Since Macbeth, Rasiel has incorporated her organization as a nonprofit and designed summer intensives, after-school semester programs, and one-time workshops for middle school students in Oberlin and the surrounding cities of Elyria, North Ridgeville, Norwalk, and Amherst. She has worked with Oberlin faculty to design a methodology for teaching Shakespeare to youth, abridged two other Shakespeare plays (with the original language and meter intact), and directed two more shows with middle school actors. Noting that middle school is where a lot of students get left behind academically, her outreach focuses specifically on lower-level English language arts classes. OCSP’s most recent play, The Tempest, went up this spring in the main room of Wilder Hall. Rasiel acknowledges that this play contains heavy themes of colonialism and enslavement, but refused to use an existing abridged version, noting that the content is often censored. “They turn the play into a fairy tale, and my kids are smarter than that.”

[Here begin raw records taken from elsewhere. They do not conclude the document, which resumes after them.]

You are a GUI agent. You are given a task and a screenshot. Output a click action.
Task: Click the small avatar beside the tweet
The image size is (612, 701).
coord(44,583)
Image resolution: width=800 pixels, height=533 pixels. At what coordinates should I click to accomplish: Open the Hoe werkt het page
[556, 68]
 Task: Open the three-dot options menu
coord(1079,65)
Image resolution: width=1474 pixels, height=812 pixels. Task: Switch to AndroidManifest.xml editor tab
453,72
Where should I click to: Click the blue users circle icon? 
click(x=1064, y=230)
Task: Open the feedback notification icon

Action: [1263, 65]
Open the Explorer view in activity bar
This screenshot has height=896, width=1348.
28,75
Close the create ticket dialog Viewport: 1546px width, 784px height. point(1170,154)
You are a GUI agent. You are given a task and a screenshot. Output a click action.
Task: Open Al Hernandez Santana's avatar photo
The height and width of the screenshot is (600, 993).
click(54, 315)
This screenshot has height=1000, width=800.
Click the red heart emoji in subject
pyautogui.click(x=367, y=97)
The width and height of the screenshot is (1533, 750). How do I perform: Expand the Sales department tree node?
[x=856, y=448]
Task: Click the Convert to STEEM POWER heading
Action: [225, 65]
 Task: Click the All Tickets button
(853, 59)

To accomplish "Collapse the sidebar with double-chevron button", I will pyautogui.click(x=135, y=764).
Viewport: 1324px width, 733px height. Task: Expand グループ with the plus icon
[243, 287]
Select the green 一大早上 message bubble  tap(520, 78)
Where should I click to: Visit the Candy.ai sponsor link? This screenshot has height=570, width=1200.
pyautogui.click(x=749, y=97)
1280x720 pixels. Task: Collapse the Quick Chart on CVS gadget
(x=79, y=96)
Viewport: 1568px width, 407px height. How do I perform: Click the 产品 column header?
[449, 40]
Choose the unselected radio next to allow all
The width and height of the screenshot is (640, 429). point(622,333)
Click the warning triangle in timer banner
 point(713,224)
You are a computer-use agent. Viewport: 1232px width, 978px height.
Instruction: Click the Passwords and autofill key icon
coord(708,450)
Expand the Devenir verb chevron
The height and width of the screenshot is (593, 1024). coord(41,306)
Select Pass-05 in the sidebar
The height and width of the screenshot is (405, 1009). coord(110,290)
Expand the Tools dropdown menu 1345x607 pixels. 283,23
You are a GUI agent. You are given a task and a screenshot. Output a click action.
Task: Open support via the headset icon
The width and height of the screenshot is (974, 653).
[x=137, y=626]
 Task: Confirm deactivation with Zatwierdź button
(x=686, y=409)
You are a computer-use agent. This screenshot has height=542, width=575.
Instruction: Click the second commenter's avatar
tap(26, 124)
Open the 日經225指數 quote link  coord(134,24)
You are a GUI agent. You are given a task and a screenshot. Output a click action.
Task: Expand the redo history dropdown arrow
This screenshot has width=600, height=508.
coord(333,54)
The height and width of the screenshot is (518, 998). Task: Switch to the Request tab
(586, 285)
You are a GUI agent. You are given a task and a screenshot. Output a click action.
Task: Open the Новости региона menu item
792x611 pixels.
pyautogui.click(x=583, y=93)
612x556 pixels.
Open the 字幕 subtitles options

An actor all her life, Rasiel says she became interested in this project while engaged in research for a comparative American studies class, where she studied the One Direction fan-fiction of local middle school students. “The kids started complaining to me that they didn’t have a school play or a drama club or any kind of outlet for theater. And I thought, ‘Oh, that’s something I can provide.’”
Rasiel has long-standing relationships with teachers and students at Langston Middle School, tutoring in social studies and English language arts classes since her first year. She has also pursued many avenues of support through the college, including the Grant Proposal Writing course taught by Associate Professor of Rhetoric and Composition Jan Cooper, the new Arts Management course, and funding from Creativity and Leadership.
In Cooper’s course, students generally partner with existing nonprofits to write a grant proposal on their behalf. Of the 10 to 20 students enrolled in the course each year, Cooper says one or two sign up with the intention of writing grants for organizations they plan to start in the future. Rasiel is unusual, according to Cooper, as her organization is already up and running. Rasiel is currently drafting grant proposals to garner general operating costs and a stipend for her salary next year. “Annie is so enthusiastic about diving in and doing it and not questioning whether it can be done or not,” says Cooper. “Now she’s learning some of the things that might give it longevity.”
The transition from full-time student with a theater project into full-time nonprofit director drew the attention of Oberlin’s Creativity and Leadership program. This spring the program gave Rasiel a $500 Ignition Fund grant, which provides student ventures capital for early-phase organizational research and development. She plans to use this funding to improve the operations of the organization, meeting with an accountant and others in the nonprofit realm to discuss business plans and best practices.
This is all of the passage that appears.